── Records for processing

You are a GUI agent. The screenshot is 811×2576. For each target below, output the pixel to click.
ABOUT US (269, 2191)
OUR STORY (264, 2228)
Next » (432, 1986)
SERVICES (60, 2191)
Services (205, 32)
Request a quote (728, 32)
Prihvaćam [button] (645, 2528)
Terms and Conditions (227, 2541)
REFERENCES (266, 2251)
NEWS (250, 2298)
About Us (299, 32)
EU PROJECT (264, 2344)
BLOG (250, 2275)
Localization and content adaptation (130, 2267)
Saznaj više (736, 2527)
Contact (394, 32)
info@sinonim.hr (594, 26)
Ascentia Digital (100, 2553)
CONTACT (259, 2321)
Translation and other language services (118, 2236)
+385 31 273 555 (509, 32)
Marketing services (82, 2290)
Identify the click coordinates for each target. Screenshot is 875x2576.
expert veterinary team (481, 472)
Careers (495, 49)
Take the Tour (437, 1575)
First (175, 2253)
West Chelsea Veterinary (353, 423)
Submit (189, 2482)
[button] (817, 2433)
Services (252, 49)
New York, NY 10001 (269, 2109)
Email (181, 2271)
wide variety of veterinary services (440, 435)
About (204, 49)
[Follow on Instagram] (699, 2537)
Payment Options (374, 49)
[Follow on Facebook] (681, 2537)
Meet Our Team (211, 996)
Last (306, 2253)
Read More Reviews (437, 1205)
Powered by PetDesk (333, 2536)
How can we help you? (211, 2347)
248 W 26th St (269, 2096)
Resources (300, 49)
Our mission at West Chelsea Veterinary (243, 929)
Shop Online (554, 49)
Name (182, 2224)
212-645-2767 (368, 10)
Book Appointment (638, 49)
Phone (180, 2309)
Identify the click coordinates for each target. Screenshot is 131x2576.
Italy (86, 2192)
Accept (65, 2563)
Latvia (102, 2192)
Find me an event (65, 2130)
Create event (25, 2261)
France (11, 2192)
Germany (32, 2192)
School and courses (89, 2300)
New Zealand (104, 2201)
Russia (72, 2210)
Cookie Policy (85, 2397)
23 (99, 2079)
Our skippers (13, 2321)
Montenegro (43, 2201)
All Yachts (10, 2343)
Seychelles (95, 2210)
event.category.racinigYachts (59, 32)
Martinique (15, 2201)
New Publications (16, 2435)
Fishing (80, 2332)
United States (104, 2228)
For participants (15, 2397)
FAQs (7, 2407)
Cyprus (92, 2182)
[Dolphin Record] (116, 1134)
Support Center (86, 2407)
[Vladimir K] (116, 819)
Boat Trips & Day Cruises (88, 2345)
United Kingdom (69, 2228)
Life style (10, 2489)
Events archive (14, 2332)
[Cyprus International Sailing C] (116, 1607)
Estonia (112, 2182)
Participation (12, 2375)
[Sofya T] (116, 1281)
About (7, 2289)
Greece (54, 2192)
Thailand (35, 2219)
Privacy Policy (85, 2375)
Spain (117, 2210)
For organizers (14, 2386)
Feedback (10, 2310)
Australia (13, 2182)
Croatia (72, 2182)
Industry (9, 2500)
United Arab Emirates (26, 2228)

────

What you should do: Output the data once more, exactly as it appears above.

Problem solution:
You are a GUI agent. The screenshot is 811×2576. For each target below, output the pixel to click.
ABOUT US (269, 2191)
OUR STORY (264, 2228)
Next » (432, 1986)
SERVICES (60, 2191)
Services (205, 32)
Request a quote (728, 32)
Prihvaćam [button] (645, 2528)
Terms and Conditions (227, 2541)
REFERENCES (266, 2251)
NEWS (250, 2298)
About Us (299, 32)
EU PROJECT (264, 2344)
BLOG (250, 2275)
Localization and content adaptation (130, 2267)
Saznaj više (736, 2527)
Contact (394, 32)
info@sinonim.hr (594, 26)
Ascentia Digital (100, 2553)
CONTACT (259, 2321)
Translation and other language services (118, 2236)
+385 31 273 555 (509, 32)
Marketing services (82, 2290)
Identify the click coordinates for each target. Screenshot is 875x2576.
expert veterinary team (481, 472)
Careers (495, 49)
Take the Tour (437, 1575)
First (175, 2253)
West Chelsea Veterinary (353, 423)
Submit (189, 2482)
[button] (817, 2433)
Services (252, 49)
New York, NY 10001 (269, 2109)
Email (181, 2271)
wide variety of veterinary services (440, 435)
About (204, 49)
[Follow on Instagram] (699, 2537)
Payment Options (374, 49)
[Follow on Facebook] (681, 2537)
Meet Our Team (211, 996)
Last (306, 2253)
Read More Reviews (437, 1205)
Powered by PetDesk (333, 2536)
How can we help you? (211, 2347)
248 W 26th St (269, 2096)
Resources (300, 49)
Our mission at West Chelsea Veterinary (243, 929)
Shop Online (554, 49)
Name (182, 2224)
212-645-2767 (368, 10)
Book Appointment (638, 49)
Phone (180, 2309)
Identify the click coordinates for each target. Screenshot is 131x2576.
Italy (86, 2192)
Accept (65, 2563)
Latvia (102, 2192)
Find me an event (65, 2130)
Create event (25, 2261)
France (11, 2192)
Germany (32, 2192)
School and courses (89, 2300)
New Zealand (104, 2201)
Russia (72, 2210)
Cookie Policy (85, 2397)
23 (99, 2079)
Our skippers (13, 2321)
Montenegro (43, 2201)
All Yachts (10, 2343)
Seychelles (95, 2210)
event.category.racinigYachts (59, 32)
Martinique (15, 2201)
New Publications (16, 2435)
Fishing (80, 2332)
United States (104, 2228)
For participants (15, 2397)
FAQs (7, 2407)
Cyprus (92, 2182)
[Dolphin Record] (116, 1134)
Support Center (86, 2407)
[Vladimir K] (116, 819)
Boat Trips & Day Cruises (88, 2345)
United Kingdom (69, 2228)
Life style (10, 2489)
Events archive (14, 2332)
[Cyprus International Sailing C] (116, 1607)
Estonia (112, 2182)
Participation (12, 2375)
[Sofya T] (116, 1281)
About (7, 2289)
Greece (54, 2192)
Thailand (35, 2219)
Privacy Policy (85, 2375)
Spain (117, 2210)
For organizers (14, 2386)
Feedback (10, 2310)
Australia (13, 2182)
Croatia (72, 2182)
Industry (9, 2500)
United Arab Emirates (26, 2228)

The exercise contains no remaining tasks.